Taken
Description
$17.95
ISBN 0-88784-587-8
DDC C813'.54
Author
Publisher
Year
Contributor
Thomas M.F. Gerry is a professor of English at Laurentian University.
Review
Taken requires attention of the sort we expect to pay while reading
excellent poems. Who is “i” and who is “I”? Now we are in
Australia during World War II; then it’s Java at the same time, or
London, England; then it’s Vancouver Island during the Gulf so-called
War. “i” is the narrator, Suzanne. She wonders who her parents were
when she was a child. Taken is Suzanne’s effort to decipher “what
gets passed along in body tissue, without words. Not so much their
history even, but the ambiance of their lives, what they took for
granted, the smell, the feel of their time my own beginning
intercepted.”
Resonances abound. Suzanne’s reflections on censored televised images
of U.S. firepower in Iraq connect with her mother’s learning about the
1941–45 War in the Pacific from censored letters, newsreels, and radio
broadcasts. Her mother sorely misses Suzanne’s father, Charles, while
he is away at war; Suzanne tries to articulate the painful gulf between
her and her former lover.

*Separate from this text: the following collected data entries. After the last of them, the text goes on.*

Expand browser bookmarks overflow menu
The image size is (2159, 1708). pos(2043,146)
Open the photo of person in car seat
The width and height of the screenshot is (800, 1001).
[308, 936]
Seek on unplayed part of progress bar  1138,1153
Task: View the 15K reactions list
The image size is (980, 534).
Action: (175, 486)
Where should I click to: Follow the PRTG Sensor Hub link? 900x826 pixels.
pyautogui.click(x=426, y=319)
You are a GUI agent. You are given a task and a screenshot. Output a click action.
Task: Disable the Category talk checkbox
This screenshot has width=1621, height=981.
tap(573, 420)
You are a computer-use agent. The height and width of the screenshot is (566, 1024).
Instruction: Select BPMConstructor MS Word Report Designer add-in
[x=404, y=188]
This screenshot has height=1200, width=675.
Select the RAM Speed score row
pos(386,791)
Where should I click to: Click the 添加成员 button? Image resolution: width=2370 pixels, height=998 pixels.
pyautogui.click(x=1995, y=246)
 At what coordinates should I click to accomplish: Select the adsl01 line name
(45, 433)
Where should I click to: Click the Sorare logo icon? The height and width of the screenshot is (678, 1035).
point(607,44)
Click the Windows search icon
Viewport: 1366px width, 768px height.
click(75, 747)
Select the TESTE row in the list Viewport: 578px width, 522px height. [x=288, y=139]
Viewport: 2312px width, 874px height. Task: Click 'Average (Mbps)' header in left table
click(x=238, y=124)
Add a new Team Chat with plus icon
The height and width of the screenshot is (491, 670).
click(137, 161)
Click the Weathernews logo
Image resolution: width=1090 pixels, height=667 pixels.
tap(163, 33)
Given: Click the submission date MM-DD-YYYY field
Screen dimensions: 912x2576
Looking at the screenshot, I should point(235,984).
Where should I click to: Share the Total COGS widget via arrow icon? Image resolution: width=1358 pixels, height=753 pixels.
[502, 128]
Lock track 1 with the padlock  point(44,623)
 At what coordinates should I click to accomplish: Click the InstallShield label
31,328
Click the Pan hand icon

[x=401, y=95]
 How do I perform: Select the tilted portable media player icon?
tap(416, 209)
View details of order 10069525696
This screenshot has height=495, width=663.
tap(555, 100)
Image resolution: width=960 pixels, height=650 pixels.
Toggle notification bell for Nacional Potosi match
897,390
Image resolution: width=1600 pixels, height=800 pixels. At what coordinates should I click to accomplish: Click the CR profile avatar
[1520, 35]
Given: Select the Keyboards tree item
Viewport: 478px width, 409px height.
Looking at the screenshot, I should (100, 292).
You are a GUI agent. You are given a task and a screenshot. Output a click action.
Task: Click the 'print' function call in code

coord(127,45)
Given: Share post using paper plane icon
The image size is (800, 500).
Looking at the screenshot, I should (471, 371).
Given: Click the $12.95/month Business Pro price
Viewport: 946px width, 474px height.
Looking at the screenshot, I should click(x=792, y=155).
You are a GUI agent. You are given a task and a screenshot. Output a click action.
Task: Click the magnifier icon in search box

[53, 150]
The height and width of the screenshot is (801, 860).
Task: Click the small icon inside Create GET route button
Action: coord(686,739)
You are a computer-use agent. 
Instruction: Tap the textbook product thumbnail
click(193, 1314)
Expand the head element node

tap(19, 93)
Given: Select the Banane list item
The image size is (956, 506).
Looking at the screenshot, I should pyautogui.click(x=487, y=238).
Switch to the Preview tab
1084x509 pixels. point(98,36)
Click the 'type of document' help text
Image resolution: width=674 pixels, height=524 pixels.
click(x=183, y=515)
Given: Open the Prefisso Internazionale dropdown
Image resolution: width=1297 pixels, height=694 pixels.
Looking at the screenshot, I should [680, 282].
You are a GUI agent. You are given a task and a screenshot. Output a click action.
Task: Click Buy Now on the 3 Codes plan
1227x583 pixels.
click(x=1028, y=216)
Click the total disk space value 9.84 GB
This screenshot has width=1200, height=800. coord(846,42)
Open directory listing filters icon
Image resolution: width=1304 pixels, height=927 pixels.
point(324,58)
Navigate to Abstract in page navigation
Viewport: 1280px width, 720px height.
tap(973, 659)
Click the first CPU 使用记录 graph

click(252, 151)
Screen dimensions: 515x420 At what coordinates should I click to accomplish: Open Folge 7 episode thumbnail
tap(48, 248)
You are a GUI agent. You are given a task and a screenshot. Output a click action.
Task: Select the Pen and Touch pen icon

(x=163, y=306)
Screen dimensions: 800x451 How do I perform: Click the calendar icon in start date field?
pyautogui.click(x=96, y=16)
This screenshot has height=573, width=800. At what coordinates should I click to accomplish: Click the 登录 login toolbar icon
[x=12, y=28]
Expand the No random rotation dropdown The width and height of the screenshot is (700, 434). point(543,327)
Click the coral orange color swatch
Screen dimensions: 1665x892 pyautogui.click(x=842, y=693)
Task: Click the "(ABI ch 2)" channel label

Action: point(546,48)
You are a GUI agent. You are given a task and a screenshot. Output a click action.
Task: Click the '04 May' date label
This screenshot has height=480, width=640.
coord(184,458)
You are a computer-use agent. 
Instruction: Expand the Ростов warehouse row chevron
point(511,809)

Sentences like the following are all too
common: “If the relationship of power between the individual in the
nation state, which underlies much current political philosophy, is
shifting as effective power is put in the hands of the multinationals to
which nations then become subject, then the strategies of individuals
responding to nation states become an important source of analogous
action for the nation state itself.”
The result is a book that states some interesting, if
difficult-to-access, observations.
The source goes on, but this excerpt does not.